肿瘤干细胞在伊马替尼耐药慢性髓系白血病细胞株中的表征

背景:慢性髓细胞白血病因为伊马替尼的应用出现了重大转机。但由于伊马替尼的耐药性,应用该药治疗的白血病患者预后较差,特别是对于急变期白血病患者。目的:观察肿瘤干细胞在伊马替尼ST1571耐药的慢性髓细胞白血病细胞系K562中的表征,阐明白血病细胞系对伊马替尼ST1571耐药的机制。设计:观察性对比实验。单位:河南省肿瘤医院,河南省血液病研究所。材料:选用5周龄BALB/c-nu/nu小鼠30只,雌性,由中国医学科学院动物中心提供。ST1571由北京诺华制药有限公司提供。足叶乙甙(Vp16)购自德国Bristol-Myers Squibb;抗P-gp购自美国Santa Cruz公司。

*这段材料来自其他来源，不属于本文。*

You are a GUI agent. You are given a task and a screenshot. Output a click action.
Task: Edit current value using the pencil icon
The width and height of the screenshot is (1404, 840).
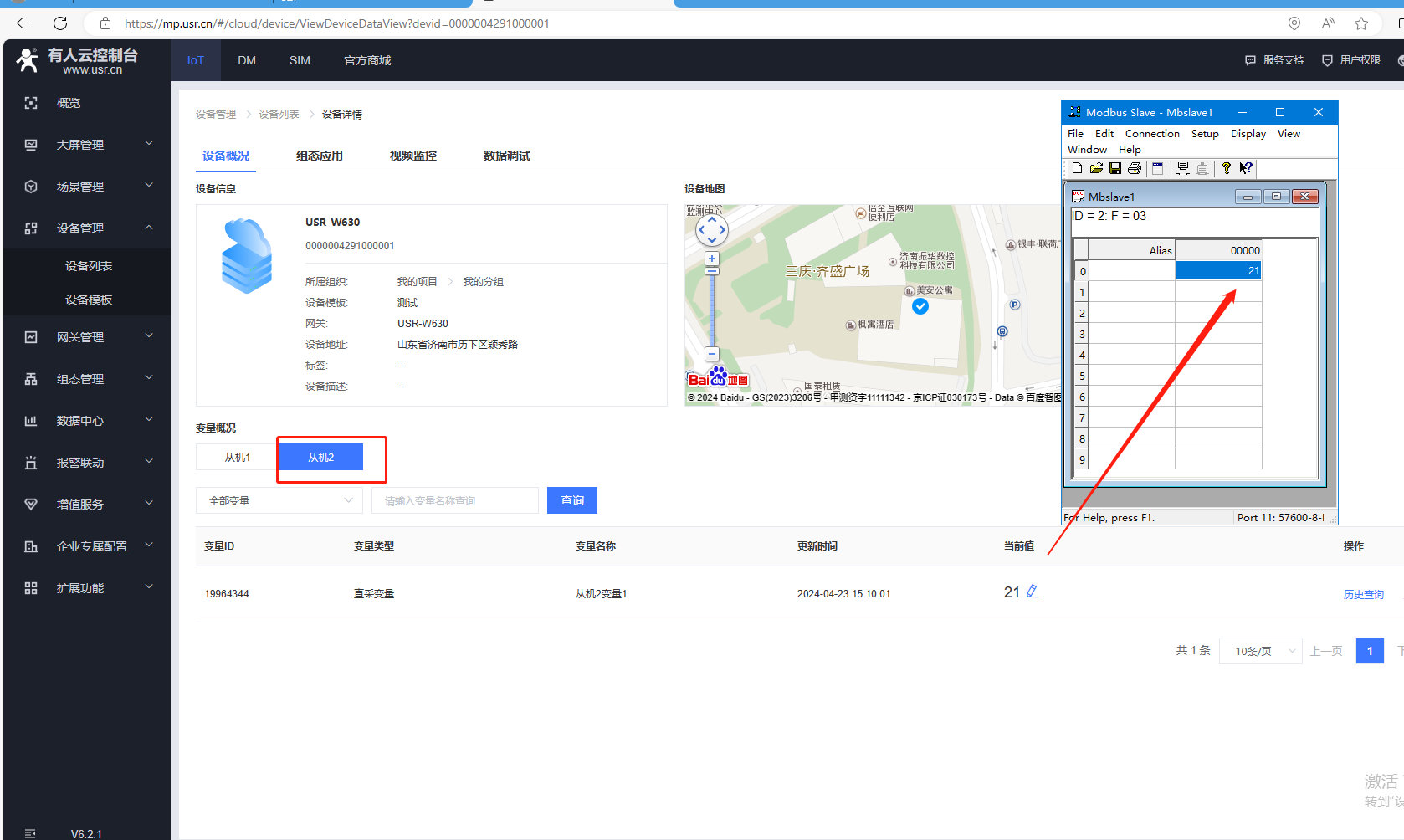[1033, 592]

抗ab1购自美国BD Biosciences公司。实验过程中对动物的处置符合动物伦理学标准。方法:实验于2003-09/2005-11在河南省血液病研究所完成。经过对K562细胞系长期的足叶乙甙(Vp16)诱导和克隆筛选,建立了一株耐药细胞系K562Np16;利用于细胞高效能将Hoechst 33342荧光染料泵出细胞的特性,采用流式细胞分选方法从K562/Vp16细胞系中分选出一小群细胞,即边缘细胞(SP),称为K562/Vp16 SP细胞,余下部分为K562/Vp16非SP细胞。为了分析白血病细胞对伊马替尼ST1571耐药的机制,分别检测K562,K562/Vp16非SP细胞或K562/Vp16 SP细胞中MDR1,Bcr-Abl和P-gp的表达。另外,按每只BALB/c-nu/nu小鼠1000个K562、K562/Vp16非SP细胞或K562/Vp16 SP细胞的数量分别对其进行腹腔注射。主要观察指标:K562/Vp16非SP细胞或K562/Vp16 SP细胞对ST1571的耐药性和致瘤性。结果:Bcr/Abl和Abl蛋白在K562细胞、K562/Vp16 SP细胞及K562/Vp16非SP细胞中的表达水平差异无显著性意义(P>0.05);P-gp在K562细胞中不表达,在K562/Vp16 SP及K562Np16非SP细胞中均高表达且表达水平一致(P>0.05);与K562/Vp16非SP细胞比较,K562/Vp16 SP细胞对伊马替尼的耐药性更强,并且这种抗性几乎不能被多种多药耐药逆转剂逆转;另外,体内外实验显示,K562/Vp16细胞的致瘤性几乎全部来源于K562/Vp16 SP细胞。结论:Bcr/Abl基因的扩增、过度表达和多药耐药基因及其蛋白表达产物P-gp的高表达,也许并不是白血病细胞产生对伊马替尼临床耐药的重要机制;白血病细胞对伊马替尼具有一定的抗性.可能与数量极少的白血病干细胞有直接的关系。因此,这类数量极少的干细胞样的肿瘤细胞应当成为有效治疗肿瘤的靶细胞。